# [Requirement 1]
Update the entries running from the line containing "You are a GUI" through the line containing "tap(68, 156)", replacing "Query Wizard" with "Import Wizard" and leaving everything else unchanged. Return only those lines.

──────── Text extract ────────

Some suspects belonged to fundamentalist Christian sects. At Salem in 1692, the convicted witches Rebecca Nurse and Martha Corey were among the most pious worshippers at their Congregational church. Joan Balls, accused in Suffolk in 1645, “professed Anabaptism” and was a “runner after the new sects” of Puritanism. Christian ministers in both Suffolk and Salem were accused of witchcraft. The vicar of Brandeston, John Lowis, was deemed to be insufficiently puritanical and was charged with only reading state-approved lessons in church. He recited his own burial service before he was hanged.
At Salem, Reverend George Burroughs repeated the text of the Lord’s Prayer – something thought impossible for witches – when he, too, was hanged. These good Christians were accused largely because they didn’t follow the same religious teachings as those who suspected them.
Thousands of those accused of witchcraft were men
Ask someone to imagine a witch, and the chances are that that witch will be a woman. However, a significant minority – an estimated one in four – of those put on trial for witchcraft were men. Men were sometimes the target of witchhunts because they were related to accused women, or romantically involved with them. In Innsbruck, Austria, in the mid-1480s, a male potter was suspected primarily because he was allegedly the lover of an accused witch, Barbara Selachin.
A significant minority – an estimated one in four – of those put on trial for witchcraft were men
Other men fell under suspicion because they were thought to have turned their godly learning to bad ends. In late 16th-century East Lothian, the schoolmaster John Fian was said to have studied magical texts so that he could unlock doors without a key, and light candles with his breath. He was also accused of learning love spells and using his literacy skills to serve as a minute-taker at satanic meetings.
In some countries, men actually accounted for the majority of those put on trial for witchcraft. In Iceland, for example, they were often accused of acting as priest-like shamans and seers.
Witchhunts targeted Indigenous people
The most famous witch trials in history were undoubtedly those that took place in Salem from 1692–93. Salem was a small coastal town in colonial Massachusetts. Yet not all of those accused were colonists. One of the people ensnared by the accusations was a woman known as Tituba of Salem. Tituba was probably a native South American, enslaved on Barbados and transported to Massachusetts by her employer Samuel Parris. Parris subsequently became minister of Salem village church.

──────── Input data ────────

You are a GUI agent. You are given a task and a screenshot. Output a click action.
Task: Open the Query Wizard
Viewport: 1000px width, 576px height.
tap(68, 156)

────────
──────── Input data ────────

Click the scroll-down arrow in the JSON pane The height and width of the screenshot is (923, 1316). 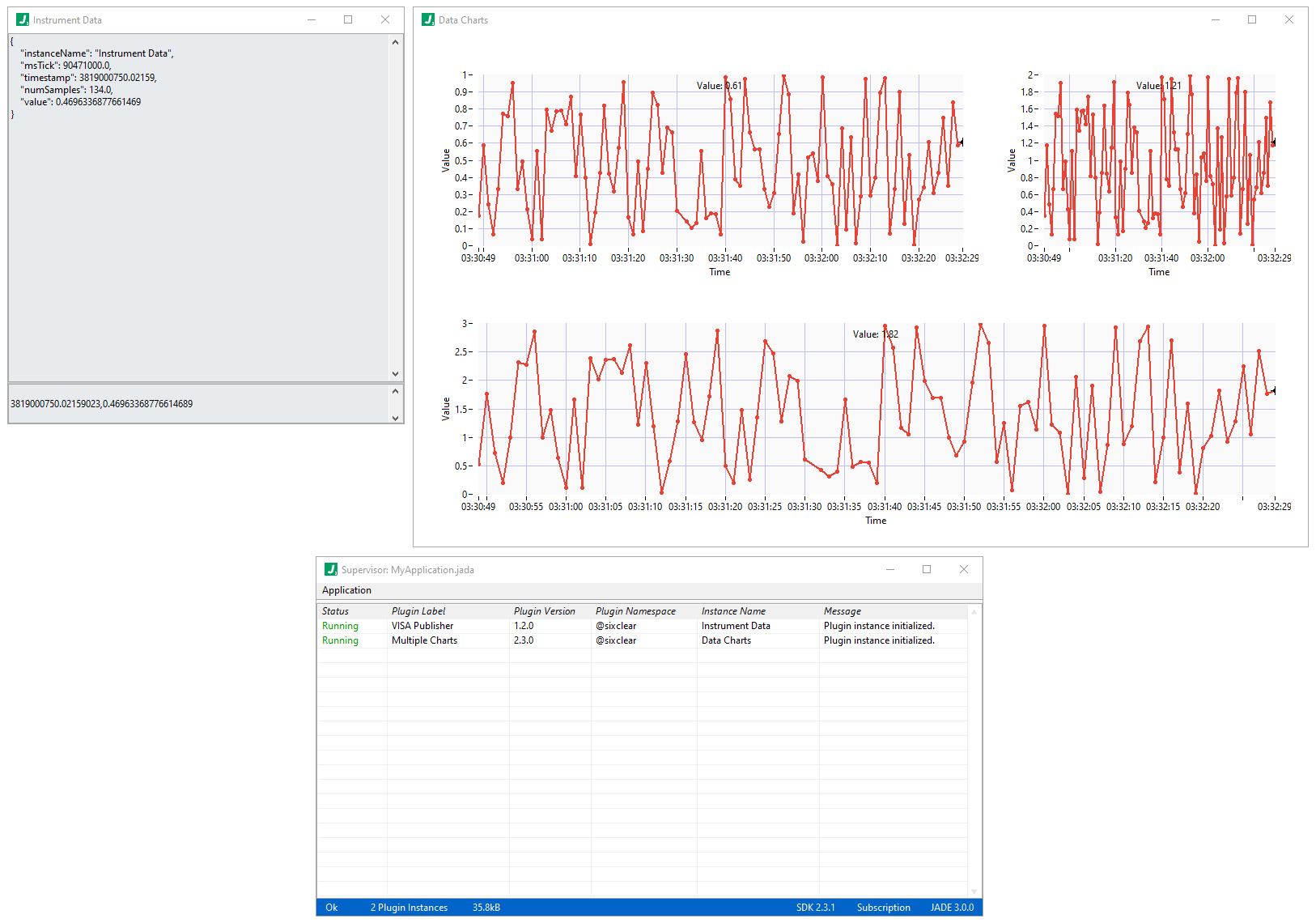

────────

# [Requirement 2]
Carry the piece on the witch trials forward from its last sentence.

# [Exercise result 1]
You are a GUI agent. You are given a task and a screenshot. Output a click action.
Task: Open the Import Wizard
Viewport: 1000px width, 576px height.
tap(68, 156)

# [Exercise result 2]
Tituba was accused while she worked in the minister’s house (she was imprisoned for more than a year, but never faced trial). She no doubt conformed to her enslavers’ religion but doubts lingered that she was not wholly Christian. European settlers associated Native American religions, as well as those of enslaved Africans, with witchcraft because they were not Christian creeds.
Such prejudices were almost certainly a factor in the accusations of witchcraft levelled against several Sami people – migratory herders who lived in the Arctic circle – by their Norwegian neighbours. Among those accused was a Sami woman called Kari Edisdatter. In 1620, Edisdatter confessed to meeting the devil in the form of a ghost, before being burned at the stake.
Lions and bears were thought to practise satanic magic
In the popular imagination, familiars, the demonic animals believed to assist witches in casting spells, are most commonly cats and dogs. Yet those accused of practising magic could, it seems, call upon an entire menagerie of creatures. In 1582, Essex woman Elizabeth Bennett confessed she had a red lion as a familiar.
In Suffolk, 60 years later, Margaret Wyard claimed she had called on the services of “flies, dores, spiders, mice” (dores were bumble bees, known as dumbledores). Margaret’s neighbour Anne Usher said her familiars were butterflies and a polecat, while another Suffolk woman, Mary Scrutton, revealed that her familiar was a bear.
The bear and lion might be explained by people weaving into their confessions images from inn signs or in heraldry, or remembering a travelling entertainer with a chained animal. Smaller creatures were more often cited during interrogations in which the accused was kept awake for days and nights under constant surveillance to see if demonic spirits visited them. Any tiny creature that came near might be identified as a familiar, and once that was suggested to a tortured suspect they might agree that the insects were devils.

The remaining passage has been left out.